Closed uaalto closed 7 years ago
Hi there,
I'm afraid this report is going to need more details.
How can this situation be reached? Am I missing some configuration?
Not sure I understand the question. You're asking if it's normal for tasks to be dropped after a certain number of retries? Not on Carmine's end, but I'm not sure what your application/handler logic is.
If your handler continually returns {:status :retry}
when given a task, it should keep retrying the task forever.
If your handler returns {:status :success}
or {:status :error}
, the task is considered completed and will be garbage collected.
Thanks for you reply @ptaoussanis. I've been busy trying to fix some issues. We are currently using this task system for very sensitive processes that need to be reliable.
We've also experienced another issue where the tasks disappeared spontaneusly too. The bug seemed to not happen when we stopped setting the :threads parameter. Unfortunately, this is very hard to replicate, and we have the system in production. I intended to set up a full testing suite of this to stress the task system and try to trigger the bug, but I didn't find the time for that yet.
Answering your questions:
What version of Carmine? [com.taoensso/carmine "2.13.3-uaalto"]
What do you mean by a "couple" of days? Tasks have been accumulating and disappearing for a couple of days. That's the time they've had to disappear.
What do you mean by "many" times? The amount of times a task is retried before disappearing is not consistent. Might be 10-50 and is variable IRCC.
Have you confirmed that the tasks didn't in fact eventually successfully execute after retrying?
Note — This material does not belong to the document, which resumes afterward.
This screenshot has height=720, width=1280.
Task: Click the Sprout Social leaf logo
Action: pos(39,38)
The tasks were triggering only the retry. I can't demonstrate 100% that's the case, but the disappearing of tasks as I mentioned has happened under other circumstances as well.
Have you confirmed that your Redis instance hasn't been pruning keys because of memory limitations, etc.? I haven't confirmed that. We don't have memory limitations at the moment, but how is this even triggered in Redis and why it would select these keys?
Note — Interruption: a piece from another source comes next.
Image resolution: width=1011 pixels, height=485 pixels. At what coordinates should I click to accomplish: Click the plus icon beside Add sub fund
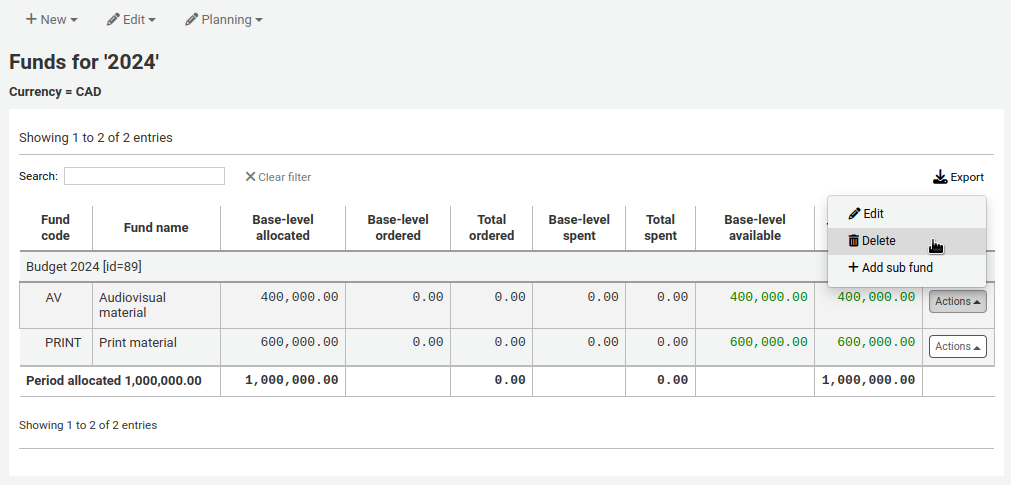click(853, 268)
Being two bugs that I can hardly show evidence for, that seem the same or closely related, I think the best way to find out is to stress-test the system. I planned to do that, but probably won't make it any time soon since I have many important tasks ATM.
Hi Ulysses, sorry for the delay replying.
Think the best way of proceeding on this if you're still having problems (?) would be trying to produce some kind of reproducible example that I could look at and debug from my end.
I coulnd't reproduce this in a long time. Closing. Thanks for your help @ptaoussanis!
No problem, thanks for the update :-)
After a couple of days without visiting the task queues, I found out that over a 500 tasks have failed temporarily and have issued a
{:status :retry}
. However, no task remains in the queues so I can fix the issue and let them succeed. How can this situation be reached? Am I missing some configuration?